Omit every picture. Return all other data as it stands.

[Record set Boundary: Start]

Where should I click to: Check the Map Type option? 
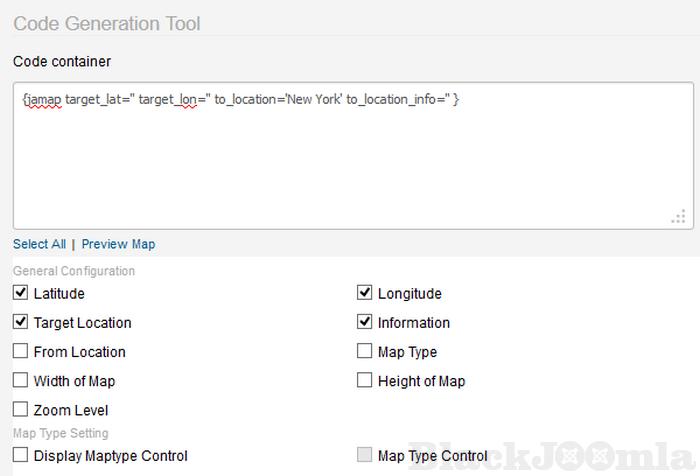click(x=365, y=351)
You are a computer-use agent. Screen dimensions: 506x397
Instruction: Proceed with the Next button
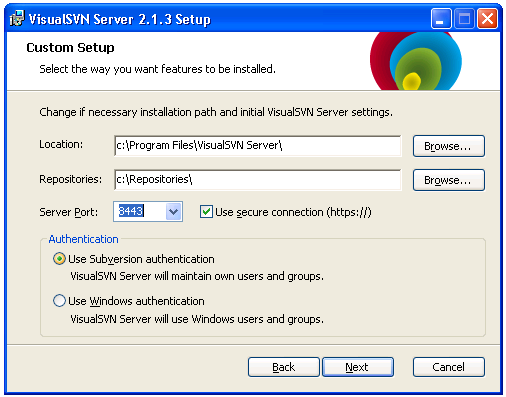[358, 367]
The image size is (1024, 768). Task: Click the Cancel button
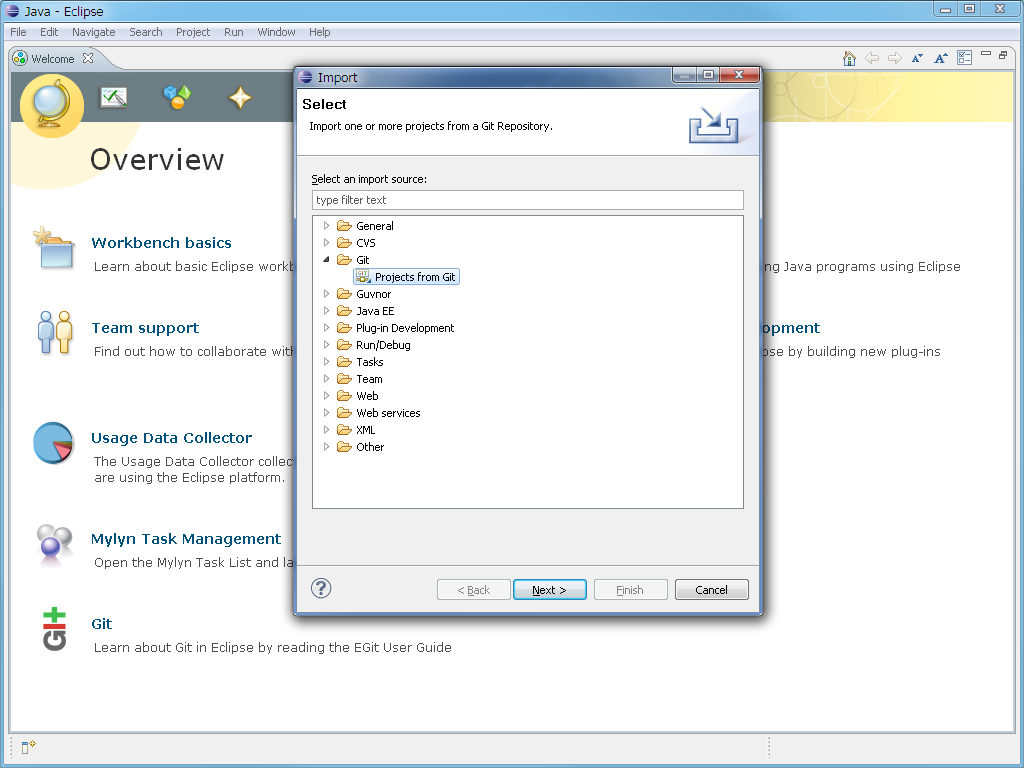[711, 590]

[Record set Boundary: End]

### Exercise response
Where should I click to: Check the Map Type option? 
click(x=365, y=351)
You are a computer-use agent. Screen dimensions: 506x397
Instruction: Proceed with the Next button
[358, 367]
The image size is (1024, 768). Task: Click the Cancel button
[711, 590]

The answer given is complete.